In this sense, a good, balanced and natural diet can help prevent eye problems in cats. In particular, it is essential that cats take Taurine, an essential amino acid that their bodies cannot manufacture. For this reason, they should take it with their food. Taurine supports eye and heart function and has an antioxidant effect on cells.
The Picart Select range of natural cat food includes taurine in all its products, whether for small cats, adult cats, sterilised cats…
How do you know if your cat has an eye disease?
Today we are going to explain some of the most common eye conditions in cats, so that you can see them in time to combat them. 3 clues can be a warning sign:
Red or white eye tissues. Do a simple check: using your thumb, gently lift each of your cat’s eyelids and check that the tissues around the eyes are pink, neither too red nor too white.
Excessive tear duct discharge. Excess water in the eyes or the fur around the eyes wet with tears may be a symptom of an eye problem.
Cat behaviour. If he scratches his eyes too much, he may have an infection, and if he starts to be more sluggish than usual, it could be the result of poor eyesight.

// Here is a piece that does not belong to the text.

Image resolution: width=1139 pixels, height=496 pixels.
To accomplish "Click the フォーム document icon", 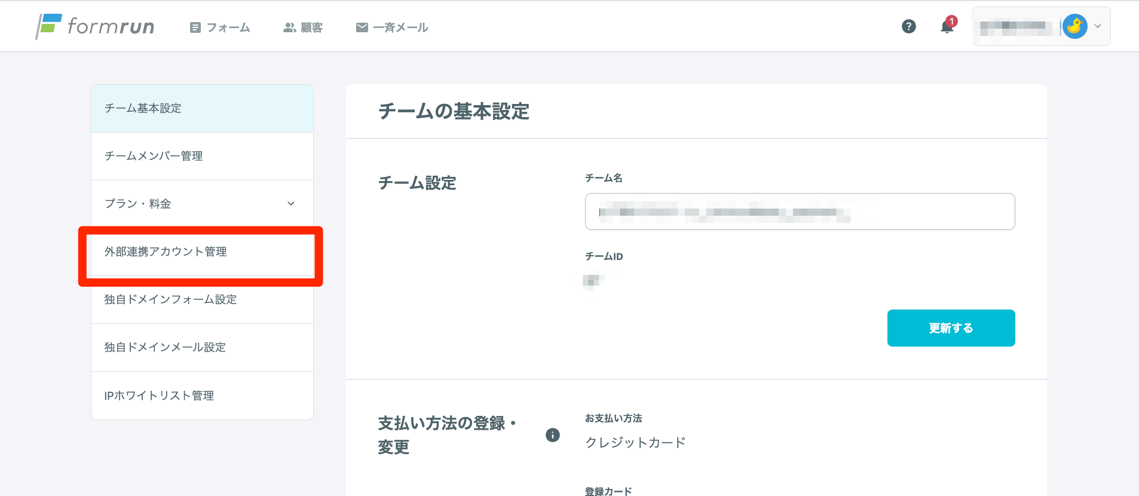I will point(195,27).
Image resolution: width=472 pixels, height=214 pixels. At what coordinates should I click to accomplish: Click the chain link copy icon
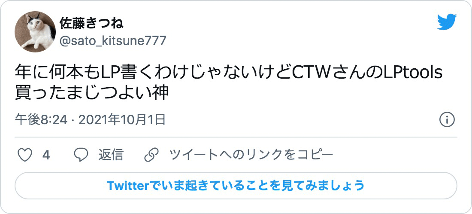pos(151,155)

If you detect any of these symptoms in your cat, you should take him or her to the vet, the sooner the better. He or she will be able to determine exactly whether there really is an eye problem and take the necessary measures.
What are the most common eye diseases in cats?
Conjunctivitis. This is the inflammation of the thin, transparent tissue that protects the inside of the eyelid and also the white part of the eye. If your feline’s eyes are swollen and very red, in addition to having secretions, it is likely that your cat suffers from conjunctivitis.
Protrusion of the third eyelid. Many cats have a naturally occurring third eyelid, which acts as a defensive barrier to infection. If this eyelid becomes inflamed it may mean that our friend is beginning to suffer from an eye problem.
Keratitis. This is the formation of plaques on the cornea of the eye and can occur for various reasons. It is important to treat this pathology quickly so that it does not damage our feline’s eye and cause more serious consequences, such as blindness.
Glaucoma. This consists of an increase in eye fluid pressure, which can damage the optic nerve. A cloudy cornea and abnormal eye growth caused by pressure in the eye socket are the most common symptoms.
Clogged tear duct. When there is excess secretion or swelling in the eye, it may be the result of other diseases.
Trauma. Any blow to the eye, an injury from an accident or a fight can cause eye problems in the cat.
Cataracts. This is a loss of transparency in the crystalline lens, which hinders the cat’s vision. A disease that is not only suffered by older cats, but can also occur in diabetic cats and if not treated in time can lead to absolute blindness.